New Zealand journalist and playwright (1976–2026)

Aroha Edward Awarau (21 January 1976 – 14 January 2026) was a New Zealand journalist and playwright. He won the 2008 New Zealand Magazine Journalist of the Year (Mass Market) at the annual Magazine Publisher's Association Awards. He was a finalist again for the same award in 2011, 2012, 2014 and 2016. In 2013, he was awarded the New Zealand Celebrity and Entertainment Magazine Journalist of the Year at the Magazine Publisher's Awards.

Awarau was a news editor for the Woman's Day magazine, and a senior writer at New Zealand Woman's Weekly. He was a story producer for the Māori Television current affairs show Native Affairs.

He was also a successful playwright, with his first play Luncheon, starring accomplished New Zealand actress Jennifer Ward-Lealand and directed by Katie Wolfe, winning Best Play at the 2014 New Zealand Script Writing Awards. His second play Officer 27 was a finalist at the New Zealand Adams Playwriting Awards and the New Zealand Script Writing Awards in 2016. His short film Home premiered at the imagineNATIVE Film + Media Arts Festival in Toronto.

==Life and career==
Awarau was born on 21 January 1976 in Hāwera, where he also grew up. His ancestry included Ngāti Maru, Ngāti Porou, Niuean, and Samoan, with specific pride of his Pacific heritage. He had a degree in film and television from the University of Waikato (1998), and a journalism degree from the Auckland University of Technology (2004). After leaving Waikato University, Awarau worked in the New Zealand film industry for two years, working on films such as What Becomes of the Broken Hearted? and The Price of Milk.

Extracted records
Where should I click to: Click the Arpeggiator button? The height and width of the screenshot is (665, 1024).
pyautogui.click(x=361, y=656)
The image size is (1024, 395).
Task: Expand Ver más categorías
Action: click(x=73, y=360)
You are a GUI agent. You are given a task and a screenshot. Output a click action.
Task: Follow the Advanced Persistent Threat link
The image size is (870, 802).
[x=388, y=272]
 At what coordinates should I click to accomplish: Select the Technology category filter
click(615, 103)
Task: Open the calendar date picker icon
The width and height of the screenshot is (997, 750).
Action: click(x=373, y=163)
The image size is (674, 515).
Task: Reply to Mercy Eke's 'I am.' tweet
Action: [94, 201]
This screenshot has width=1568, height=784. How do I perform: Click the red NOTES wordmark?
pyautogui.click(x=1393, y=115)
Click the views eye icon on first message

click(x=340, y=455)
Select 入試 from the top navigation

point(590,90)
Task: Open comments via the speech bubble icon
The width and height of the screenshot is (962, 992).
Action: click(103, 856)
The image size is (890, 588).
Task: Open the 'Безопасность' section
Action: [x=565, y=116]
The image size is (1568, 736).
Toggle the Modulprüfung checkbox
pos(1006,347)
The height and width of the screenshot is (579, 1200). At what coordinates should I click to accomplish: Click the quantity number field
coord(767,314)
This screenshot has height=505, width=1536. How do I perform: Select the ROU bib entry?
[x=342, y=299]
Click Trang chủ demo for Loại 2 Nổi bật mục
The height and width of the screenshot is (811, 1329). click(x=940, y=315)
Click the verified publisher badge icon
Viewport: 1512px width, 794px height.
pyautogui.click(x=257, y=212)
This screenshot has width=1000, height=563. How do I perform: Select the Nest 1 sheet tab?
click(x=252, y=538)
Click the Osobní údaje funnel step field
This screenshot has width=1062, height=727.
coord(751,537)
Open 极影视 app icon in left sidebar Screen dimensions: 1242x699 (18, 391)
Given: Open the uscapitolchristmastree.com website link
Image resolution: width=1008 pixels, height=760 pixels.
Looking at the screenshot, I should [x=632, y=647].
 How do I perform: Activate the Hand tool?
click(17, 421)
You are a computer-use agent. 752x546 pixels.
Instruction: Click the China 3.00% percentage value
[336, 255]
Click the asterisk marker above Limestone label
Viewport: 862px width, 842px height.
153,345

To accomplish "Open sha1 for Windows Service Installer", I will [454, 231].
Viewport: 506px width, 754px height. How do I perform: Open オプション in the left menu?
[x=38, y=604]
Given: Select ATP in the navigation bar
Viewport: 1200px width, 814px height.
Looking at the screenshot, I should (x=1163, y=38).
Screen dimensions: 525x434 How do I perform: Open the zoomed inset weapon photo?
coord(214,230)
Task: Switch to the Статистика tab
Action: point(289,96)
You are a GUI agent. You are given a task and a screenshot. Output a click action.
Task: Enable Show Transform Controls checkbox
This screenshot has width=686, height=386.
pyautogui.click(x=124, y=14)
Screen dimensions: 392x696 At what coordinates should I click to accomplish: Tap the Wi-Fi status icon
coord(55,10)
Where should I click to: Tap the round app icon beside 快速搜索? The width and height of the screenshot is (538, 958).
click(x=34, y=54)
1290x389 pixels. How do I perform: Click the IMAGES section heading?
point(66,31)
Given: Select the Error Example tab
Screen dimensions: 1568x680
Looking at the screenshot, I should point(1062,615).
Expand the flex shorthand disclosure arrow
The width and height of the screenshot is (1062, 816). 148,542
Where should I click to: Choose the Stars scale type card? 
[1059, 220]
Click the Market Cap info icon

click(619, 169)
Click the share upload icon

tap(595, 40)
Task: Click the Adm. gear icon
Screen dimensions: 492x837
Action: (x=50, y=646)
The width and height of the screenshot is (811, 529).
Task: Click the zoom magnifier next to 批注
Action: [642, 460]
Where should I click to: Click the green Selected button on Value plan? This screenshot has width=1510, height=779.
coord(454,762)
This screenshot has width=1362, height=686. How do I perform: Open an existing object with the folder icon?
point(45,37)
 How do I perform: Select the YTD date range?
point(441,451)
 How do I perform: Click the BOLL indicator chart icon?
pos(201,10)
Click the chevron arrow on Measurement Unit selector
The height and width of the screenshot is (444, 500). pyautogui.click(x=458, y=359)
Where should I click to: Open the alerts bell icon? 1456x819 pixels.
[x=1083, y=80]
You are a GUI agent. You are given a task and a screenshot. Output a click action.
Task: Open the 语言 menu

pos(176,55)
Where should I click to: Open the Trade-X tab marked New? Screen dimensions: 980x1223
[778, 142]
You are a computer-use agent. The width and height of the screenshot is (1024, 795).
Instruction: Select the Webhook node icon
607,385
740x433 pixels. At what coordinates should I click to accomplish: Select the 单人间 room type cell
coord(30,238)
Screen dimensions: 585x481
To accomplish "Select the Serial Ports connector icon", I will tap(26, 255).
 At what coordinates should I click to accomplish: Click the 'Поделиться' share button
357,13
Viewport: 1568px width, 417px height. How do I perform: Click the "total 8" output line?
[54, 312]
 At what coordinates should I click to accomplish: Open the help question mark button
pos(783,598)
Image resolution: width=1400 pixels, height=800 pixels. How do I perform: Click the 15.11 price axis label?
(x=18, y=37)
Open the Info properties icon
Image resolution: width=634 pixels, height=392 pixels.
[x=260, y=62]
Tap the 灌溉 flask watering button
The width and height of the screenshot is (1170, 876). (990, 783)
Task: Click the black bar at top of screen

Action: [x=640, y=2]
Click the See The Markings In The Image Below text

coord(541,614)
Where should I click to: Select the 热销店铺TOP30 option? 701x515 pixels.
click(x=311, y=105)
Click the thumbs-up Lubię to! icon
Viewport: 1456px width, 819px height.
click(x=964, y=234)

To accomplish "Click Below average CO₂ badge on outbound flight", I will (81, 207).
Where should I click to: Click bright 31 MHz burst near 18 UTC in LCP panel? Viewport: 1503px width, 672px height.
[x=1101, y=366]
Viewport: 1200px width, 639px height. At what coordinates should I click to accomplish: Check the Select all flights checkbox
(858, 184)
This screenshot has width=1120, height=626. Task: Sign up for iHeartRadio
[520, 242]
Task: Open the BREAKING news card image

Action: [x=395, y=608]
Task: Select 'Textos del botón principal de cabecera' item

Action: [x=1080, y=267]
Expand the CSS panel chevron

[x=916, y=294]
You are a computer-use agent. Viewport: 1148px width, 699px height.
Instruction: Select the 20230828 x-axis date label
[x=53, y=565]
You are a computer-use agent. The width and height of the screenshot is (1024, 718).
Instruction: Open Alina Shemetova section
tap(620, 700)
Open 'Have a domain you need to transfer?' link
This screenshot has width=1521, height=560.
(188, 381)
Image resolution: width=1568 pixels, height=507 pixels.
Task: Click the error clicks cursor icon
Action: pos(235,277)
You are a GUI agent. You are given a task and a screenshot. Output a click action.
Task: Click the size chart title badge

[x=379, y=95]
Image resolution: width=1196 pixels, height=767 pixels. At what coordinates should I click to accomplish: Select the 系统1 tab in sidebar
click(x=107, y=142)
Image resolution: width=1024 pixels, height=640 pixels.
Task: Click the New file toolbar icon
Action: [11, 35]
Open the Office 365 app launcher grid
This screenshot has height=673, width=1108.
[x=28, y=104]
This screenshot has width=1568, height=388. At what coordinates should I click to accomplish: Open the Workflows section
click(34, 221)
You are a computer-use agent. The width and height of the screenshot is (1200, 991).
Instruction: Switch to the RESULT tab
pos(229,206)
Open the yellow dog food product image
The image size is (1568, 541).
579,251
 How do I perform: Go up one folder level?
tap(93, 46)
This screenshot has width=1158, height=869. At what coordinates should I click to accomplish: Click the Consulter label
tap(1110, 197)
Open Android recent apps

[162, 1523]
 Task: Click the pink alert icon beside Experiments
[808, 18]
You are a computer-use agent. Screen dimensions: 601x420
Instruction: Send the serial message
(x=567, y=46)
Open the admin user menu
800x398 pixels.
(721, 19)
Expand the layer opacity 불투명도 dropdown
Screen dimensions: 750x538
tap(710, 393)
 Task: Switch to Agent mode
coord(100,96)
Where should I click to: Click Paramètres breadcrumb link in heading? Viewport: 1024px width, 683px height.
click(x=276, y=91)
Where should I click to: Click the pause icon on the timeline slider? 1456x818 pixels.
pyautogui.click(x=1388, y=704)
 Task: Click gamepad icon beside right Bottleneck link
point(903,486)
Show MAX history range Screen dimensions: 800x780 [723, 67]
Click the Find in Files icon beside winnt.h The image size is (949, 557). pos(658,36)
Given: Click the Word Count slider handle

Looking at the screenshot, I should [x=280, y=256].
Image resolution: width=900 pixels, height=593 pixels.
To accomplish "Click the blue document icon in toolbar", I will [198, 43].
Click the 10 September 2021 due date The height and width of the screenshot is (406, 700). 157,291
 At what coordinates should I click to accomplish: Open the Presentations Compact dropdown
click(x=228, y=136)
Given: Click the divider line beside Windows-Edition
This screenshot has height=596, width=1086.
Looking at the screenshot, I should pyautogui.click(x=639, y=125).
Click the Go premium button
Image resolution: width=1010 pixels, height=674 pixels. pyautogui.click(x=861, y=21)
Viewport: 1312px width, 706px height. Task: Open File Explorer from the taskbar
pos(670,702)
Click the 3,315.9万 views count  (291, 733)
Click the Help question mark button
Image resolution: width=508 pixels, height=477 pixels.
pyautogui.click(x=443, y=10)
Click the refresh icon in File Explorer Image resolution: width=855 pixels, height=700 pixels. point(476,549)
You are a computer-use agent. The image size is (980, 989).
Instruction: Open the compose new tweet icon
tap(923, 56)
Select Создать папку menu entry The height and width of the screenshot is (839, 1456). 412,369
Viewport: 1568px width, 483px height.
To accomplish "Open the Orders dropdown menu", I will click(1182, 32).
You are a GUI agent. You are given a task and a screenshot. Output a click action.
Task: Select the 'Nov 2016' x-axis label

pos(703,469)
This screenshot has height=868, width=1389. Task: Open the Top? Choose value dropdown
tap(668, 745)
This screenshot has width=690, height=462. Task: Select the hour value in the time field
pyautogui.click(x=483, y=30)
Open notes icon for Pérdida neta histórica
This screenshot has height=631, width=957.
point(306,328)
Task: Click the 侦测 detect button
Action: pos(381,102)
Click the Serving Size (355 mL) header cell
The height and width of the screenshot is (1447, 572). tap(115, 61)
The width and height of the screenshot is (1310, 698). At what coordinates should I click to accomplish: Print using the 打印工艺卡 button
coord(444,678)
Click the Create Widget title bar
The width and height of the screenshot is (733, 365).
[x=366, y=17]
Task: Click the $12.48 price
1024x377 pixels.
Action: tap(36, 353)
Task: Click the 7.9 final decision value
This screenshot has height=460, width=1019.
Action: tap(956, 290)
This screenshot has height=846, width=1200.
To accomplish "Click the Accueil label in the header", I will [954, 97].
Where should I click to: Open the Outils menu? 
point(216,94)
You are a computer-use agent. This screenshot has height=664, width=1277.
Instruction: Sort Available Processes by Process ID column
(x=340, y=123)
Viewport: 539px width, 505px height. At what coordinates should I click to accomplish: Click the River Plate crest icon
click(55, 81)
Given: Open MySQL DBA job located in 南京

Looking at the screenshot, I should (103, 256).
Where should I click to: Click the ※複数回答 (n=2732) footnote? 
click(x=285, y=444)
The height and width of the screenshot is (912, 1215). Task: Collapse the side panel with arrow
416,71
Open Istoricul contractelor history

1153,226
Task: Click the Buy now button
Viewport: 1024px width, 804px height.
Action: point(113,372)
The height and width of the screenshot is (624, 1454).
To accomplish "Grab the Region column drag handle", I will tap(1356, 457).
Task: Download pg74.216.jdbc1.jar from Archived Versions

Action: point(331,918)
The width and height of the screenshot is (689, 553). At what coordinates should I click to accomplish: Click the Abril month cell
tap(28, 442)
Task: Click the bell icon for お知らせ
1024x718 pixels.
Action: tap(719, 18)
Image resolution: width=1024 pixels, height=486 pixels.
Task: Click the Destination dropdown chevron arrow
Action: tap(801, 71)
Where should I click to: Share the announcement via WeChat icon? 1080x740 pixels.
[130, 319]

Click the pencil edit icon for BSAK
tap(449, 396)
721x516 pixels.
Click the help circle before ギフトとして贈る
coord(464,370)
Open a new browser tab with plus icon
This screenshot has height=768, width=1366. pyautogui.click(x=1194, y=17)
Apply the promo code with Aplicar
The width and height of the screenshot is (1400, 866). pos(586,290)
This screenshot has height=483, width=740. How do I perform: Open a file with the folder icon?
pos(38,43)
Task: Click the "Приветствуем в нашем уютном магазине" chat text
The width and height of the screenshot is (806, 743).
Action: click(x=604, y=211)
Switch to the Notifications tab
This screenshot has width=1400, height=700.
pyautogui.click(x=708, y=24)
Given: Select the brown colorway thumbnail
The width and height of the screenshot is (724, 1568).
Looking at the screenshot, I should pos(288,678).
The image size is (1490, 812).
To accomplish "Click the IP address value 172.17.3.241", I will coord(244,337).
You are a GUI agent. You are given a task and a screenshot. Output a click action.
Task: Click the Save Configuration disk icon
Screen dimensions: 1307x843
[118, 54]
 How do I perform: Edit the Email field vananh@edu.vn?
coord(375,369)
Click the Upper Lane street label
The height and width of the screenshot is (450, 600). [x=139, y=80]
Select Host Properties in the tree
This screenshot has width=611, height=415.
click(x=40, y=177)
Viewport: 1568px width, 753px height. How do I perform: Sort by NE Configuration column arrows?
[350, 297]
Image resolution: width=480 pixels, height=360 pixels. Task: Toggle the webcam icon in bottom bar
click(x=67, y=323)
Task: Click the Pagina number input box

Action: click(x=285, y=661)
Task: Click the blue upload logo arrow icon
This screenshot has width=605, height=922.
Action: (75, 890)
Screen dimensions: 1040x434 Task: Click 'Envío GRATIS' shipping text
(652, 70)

Exercise brief
Continue the biography of Aroha Awarau from the point where it stops.

Response to this exercise
He also had a short stint as a stand-up comedian, becoming a finalist in the Raw Quest, a national competition to find the best new comedian and appeared as a contestant in the reality show So You Think You're Funny?, a competition to find New Zealand's funniest new comedian.

While still at high school, Awarau was the first writer to become a three-time winner of the Ronald Hugh Morrieson Literary Award. The annual award was created by the South Taranaki District Council to commemorate Hāwera's most famous author, Ronald Hugh Morrieson.

In October 2019, he was presented with a Scroll of Honour from the Variety Artists Club of New Zealand for his contribution to New Zealand entertainment.

Awarau died at a hospice in Ponsonby, on 14 January 2026, at the age of 49.